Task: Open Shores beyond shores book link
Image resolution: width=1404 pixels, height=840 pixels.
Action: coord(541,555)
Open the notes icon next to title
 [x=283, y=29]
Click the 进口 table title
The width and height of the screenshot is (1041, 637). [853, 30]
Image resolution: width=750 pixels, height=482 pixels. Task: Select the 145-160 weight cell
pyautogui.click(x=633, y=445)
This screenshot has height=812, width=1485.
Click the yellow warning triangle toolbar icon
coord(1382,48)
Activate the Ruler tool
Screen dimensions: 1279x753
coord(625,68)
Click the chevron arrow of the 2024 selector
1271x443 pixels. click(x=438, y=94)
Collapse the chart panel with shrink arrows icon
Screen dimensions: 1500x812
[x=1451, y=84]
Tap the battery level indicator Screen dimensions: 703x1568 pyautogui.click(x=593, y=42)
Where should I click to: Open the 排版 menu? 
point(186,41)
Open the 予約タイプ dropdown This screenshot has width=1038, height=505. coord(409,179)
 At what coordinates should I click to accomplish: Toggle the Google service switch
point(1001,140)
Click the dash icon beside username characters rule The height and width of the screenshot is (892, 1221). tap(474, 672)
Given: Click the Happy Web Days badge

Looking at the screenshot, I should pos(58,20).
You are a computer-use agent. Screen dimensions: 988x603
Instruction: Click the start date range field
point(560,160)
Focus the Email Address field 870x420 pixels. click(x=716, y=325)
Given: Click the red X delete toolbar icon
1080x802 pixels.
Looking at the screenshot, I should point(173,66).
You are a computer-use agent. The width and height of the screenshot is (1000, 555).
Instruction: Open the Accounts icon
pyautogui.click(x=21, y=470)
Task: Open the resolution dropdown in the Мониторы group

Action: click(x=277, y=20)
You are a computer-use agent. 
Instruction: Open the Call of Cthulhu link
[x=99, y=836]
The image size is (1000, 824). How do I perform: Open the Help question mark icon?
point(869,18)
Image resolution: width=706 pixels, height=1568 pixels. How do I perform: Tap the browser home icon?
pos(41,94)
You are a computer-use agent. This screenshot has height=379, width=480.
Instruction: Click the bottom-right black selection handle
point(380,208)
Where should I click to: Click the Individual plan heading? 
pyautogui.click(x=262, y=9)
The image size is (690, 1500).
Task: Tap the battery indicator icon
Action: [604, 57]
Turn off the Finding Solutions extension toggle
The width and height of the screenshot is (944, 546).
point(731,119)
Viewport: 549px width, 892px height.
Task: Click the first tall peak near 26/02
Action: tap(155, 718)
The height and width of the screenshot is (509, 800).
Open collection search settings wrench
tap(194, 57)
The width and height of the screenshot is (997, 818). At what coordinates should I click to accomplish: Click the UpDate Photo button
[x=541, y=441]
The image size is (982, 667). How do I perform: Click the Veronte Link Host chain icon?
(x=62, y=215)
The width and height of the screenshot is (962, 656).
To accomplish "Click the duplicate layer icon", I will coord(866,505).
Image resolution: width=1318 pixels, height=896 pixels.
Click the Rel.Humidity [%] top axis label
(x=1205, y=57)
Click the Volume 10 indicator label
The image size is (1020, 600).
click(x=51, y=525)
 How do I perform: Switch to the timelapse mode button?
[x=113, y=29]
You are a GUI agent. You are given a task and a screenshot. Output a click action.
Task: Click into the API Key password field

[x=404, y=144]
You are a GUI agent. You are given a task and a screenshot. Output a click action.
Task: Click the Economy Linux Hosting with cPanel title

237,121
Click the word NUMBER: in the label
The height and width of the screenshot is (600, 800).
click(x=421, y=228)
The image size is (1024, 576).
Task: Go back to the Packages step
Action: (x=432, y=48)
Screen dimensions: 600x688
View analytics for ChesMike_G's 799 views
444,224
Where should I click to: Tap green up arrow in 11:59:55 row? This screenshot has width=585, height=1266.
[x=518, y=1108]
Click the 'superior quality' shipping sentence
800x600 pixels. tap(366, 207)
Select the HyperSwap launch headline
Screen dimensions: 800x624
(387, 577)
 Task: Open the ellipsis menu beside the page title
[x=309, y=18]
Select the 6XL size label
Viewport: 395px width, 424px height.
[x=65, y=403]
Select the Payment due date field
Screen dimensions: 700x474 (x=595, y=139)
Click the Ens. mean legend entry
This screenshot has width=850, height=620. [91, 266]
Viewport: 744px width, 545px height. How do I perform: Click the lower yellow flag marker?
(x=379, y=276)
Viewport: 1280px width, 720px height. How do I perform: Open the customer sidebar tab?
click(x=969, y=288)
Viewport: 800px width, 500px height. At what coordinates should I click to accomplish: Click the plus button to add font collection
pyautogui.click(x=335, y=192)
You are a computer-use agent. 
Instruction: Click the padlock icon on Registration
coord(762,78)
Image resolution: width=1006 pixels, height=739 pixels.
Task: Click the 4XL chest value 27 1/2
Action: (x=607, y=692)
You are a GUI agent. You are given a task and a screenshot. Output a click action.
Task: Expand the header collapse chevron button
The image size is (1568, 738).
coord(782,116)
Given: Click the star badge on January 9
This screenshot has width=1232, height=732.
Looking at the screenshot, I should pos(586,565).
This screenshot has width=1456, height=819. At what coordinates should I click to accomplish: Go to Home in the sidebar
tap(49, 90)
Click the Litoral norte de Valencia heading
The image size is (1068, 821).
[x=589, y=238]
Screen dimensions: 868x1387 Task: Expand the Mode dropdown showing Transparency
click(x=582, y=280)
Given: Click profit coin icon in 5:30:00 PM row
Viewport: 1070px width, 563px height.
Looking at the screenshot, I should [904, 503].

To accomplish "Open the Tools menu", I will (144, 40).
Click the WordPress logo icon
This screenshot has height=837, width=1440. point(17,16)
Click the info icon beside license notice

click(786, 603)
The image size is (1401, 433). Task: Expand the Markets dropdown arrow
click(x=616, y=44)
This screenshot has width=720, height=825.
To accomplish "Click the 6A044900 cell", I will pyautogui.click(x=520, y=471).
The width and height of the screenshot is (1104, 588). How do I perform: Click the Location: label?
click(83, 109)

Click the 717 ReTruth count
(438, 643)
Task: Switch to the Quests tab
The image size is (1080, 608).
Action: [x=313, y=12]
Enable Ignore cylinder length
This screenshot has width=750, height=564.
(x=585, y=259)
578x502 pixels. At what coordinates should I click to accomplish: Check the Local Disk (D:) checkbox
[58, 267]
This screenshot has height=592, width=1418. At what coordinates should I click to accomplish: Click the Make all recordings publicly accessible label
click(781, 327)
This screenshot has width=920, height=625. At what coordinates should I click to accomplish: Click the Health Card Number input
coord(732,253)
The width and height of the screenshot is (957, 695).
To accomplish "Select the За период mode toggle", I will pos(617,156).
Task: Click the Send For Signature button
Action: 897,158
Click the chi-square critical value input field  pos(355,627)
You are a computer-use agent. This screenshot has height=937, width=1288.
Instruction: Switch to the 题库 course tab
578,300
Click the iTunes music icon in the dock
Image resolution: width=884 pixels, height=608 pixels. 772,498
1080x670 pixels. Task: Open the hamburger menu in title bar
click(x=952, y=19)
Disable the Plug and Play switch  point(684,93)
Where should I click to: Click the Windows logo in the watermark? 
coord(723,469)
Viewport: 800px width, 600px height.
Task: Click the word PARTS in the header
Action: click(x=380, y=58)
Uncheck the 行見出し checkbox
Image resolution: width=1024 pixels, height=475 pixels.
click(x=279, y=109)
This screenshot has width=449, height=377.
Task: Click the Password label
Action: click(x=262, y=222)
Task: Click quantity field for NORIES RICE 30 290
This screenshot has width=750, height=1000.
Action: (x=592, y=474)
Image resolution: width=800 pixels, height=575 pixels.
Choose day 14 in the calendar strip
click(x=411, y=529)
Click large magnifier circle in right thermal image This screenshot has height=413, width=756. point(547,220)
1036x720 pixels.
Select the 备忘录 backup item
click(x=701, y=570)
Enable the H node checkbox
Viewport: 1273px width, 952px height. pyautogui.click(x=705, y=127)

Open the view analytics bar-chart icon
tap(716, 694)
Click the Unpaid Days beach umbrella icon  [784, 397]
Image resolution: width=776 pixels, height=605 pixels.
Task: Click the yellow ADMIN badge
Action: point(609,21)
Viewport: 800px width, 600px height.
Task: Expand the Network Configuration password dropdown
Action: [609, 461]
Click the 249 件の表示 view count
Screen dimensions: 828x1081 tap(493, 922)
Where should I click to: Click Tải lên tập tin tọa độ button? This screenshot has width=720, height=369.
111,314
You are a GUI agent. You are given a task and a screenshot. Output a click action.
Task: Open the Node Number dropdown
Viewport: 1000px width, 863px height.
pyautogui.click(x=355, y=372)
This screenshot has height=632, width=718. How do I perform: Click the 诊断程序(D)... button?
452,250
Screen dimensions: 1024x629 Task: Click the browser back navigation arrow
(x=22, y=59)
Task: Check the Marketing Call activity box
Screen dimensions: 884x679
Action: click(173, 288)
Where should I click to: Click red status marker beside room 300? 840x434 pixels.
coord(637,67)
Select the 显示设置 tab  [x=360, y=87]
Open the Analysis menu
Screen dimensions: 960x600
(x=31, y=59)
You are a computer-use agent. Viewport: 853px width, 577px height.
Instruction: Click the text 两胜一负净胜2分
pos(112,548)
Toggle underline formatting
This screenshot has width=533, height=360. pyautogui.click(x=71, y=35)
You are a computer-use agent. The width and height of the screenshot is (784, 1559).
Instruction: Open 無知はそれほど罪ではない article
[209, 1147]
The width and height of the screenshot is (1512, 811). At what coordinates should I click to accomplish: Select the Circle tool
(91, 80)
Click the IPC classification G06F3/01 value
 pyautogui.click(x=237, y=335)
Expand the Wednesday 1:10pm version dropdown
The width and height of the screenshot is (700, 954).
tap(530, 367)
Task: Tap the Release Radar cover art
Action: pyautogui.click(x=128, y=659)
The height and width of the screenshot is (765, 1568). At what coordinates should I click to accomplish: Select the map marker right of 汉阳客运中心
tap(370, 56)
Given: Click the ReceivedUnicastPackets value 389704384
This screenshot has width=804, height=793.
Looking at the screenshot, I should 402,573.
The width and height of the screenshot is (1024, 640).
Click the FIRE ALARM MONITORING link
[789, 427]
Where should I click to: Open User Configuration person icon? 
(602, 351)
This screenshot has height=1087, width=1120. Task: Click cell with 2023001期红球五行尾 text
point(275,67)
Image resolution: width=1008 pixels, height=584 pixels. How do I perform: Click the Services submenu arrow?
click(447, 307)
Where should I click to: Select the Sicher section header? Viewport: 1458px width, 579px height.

• • • •

What is needed: Give the number of lines above that hold "computer", with no other words.

Completed task: 8